Evento discute mecanismos de precificação de carbono

Segundo participantes, Brasil precisa decidir se optará por mecanismo de mercado ou imposto

Fazer a transição para uma economia de baixo carbono é uma necessidade para reduzir as emissões de gases de efeito estufa, por conta das mudanças climáticas (e o país tem metas internacionais assumidas nesse sentido), mas existe um custo para essas mudanças. Colocar um valor sobre o carbono emitido por empresas é uma maneira de minimizar esses gastos, segundo Ronaldo Seroa da Mota, professor da Universidade do Estado do Rio de Janeiro (Uerj), durante o Encontro Internacional sobre Precificação de Carbono realizado ontem (19/6), em São Paulo.

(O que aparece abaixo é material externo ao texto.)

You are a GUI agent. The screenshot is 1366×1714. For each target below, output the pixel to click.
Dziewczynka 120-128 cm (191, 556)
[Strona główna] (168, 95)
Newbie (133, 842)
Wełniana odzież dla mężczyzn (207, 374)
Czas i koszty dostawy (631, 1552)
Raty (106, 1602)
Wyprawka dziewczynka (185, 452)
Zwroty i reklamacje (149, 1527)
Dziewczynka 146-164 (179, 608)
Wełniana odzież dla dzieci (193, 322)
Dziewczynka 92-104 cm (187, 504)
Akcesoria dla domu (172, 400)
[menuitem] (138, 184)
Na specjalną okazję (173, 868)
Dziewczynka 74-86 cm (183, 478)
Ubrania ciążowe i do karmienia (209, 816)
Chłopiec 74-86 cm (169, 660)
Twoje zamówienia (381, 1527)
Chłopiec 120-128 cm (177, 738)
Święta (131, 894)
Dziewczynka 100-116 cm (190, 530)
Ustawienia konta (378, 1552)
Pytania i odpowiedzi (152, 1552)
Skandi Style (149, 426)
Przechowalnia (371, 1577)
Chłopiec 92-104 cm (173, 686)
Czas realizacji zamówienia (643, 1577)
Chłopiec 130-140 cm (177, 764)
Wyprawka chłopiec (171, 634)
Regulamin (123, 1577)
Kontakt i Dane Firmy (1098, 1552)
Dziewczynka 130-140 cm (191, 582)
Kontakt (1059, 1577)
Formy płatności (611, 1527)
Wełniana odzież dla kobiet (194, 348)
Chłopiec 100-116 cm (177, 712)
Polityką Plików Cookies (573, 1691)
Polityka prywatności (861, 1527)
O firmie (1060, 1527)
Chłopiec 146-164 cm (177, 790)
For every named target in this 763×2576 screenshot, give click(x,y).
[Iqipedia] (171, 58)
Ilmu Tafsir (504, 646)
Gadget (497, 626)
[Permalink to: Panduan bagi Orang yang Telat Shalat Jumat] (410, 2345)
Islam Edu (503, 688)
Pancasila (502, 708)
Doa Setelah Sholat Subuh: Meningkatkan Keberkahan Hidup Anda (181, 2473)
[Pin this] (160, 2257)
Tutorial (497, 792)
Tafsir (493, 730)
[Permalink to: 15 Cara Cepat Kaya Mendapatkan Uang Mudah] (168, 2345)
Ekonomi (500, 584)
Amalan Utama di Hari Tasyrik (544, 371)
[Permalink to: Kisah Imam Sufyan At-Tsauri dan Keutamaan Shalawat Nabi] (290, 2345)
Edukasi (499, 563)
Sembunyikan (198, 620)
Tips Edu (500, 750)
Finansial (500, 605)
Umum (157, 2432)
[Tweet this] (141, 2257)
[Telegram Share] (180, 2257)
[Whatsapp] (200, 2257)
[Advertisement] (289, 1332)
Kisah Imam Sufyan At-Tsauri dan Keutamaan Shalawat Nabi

Embora a necessidade de cobrança pelo carbono emitido seja um consenso, ainda não se sabe se o país adotará um sistema de imposto sobre emissões, um mecanismo de mercado (onde as cotas de emissões são comercializadas entre as empresas) ou um misto entre as duas opções. O Ministério da Fazenda prepara um conjunto de propostas que deverá ser apresentado no primeiro semestre do próximo ano, conforme Aloisio Melo, coordenador geral de Meio Ambiente e Mudanças Climáticas do Ministério, mas não há prazos para que a medida – seja qual for o sistema escolhido – seja adotada.

Durante o evento, foram apresentadas experiências internacionais sobre precificação do carbono, principalmente na Europa, onde predomina o sistema de mercado. Segundo Venkata Putti, gerente de Programa da Unidade de Clima e Finanças do Carbono do Banco Mundial e Representante do Carbon Pricing Leadership Coalition (CPLC), atualmente 45 governos nacionais e 25 subnacionais adotam alguma forma de valoração do carbono. Somados, representam 20% das emissões globais.

No Brasil, Gustavo Saboia Fontenele e Silva, coordenador geral de Energia e Desenvolvimento Sustentável do Ministério da Indústria, Comércio Exterior e Serviços, disse que, para se decidir o preço do carbono no país, é necessário que as empresas primeiro calculem a precificação interna do carbono, mas que isso não tem sido feito. Ressalta, porém, que há um conjunto de oportunidades que podem estar sendo perdidas por conta disso, como a adoção de eficiência energética, que está atrasada no país. Marina Grossi, presidente do Conselho Empresarial Brasileiro para o Desenvolvimento Sustentável (CEBDS), por outro lado, citou carta divulgada no final do ano passado, assinada por CEOs representando a maior parte do capital transacionado em bolsa no país, em que defendem a criação de um mecanismo que dê preço ao carbono no Brasil.

Sergio Leitão, diretor executivo do Instituto Escolhas, acredita que, se as maiores empresas com representação internacional dizem que o país precisa avançar na precificação do carbono, o governo precisa sair da retranca em relação ao tema. “Há necessidade de que Ministério da Fazenda adiante o processo de valoração do carbono e decida o que será imposto e o que será via mercado, para que as empresas possam programar seus investimentos e não sejam surpreendidas por algo que não possam cumprir. Essa é uma política de Estado, que precisa ser forte o suficiente para não ficar à mercê do governo de plantão”, disse.

O evento foi o quarto Diálogos Futuro Sustentável, uma iniciativa do Instituto Clima e Sociedade (iCS), da Embaixada da República Federal da Alemanha em Brasília, do Conselho Empresarial Brasileiro para o Desenvolvimento Sustentável (CEBDS), da Carbon Pricing Leadership Coalition (CPLC), da Comissão Europeia e do Carbon Disclosure Project (CDP) da América Latina.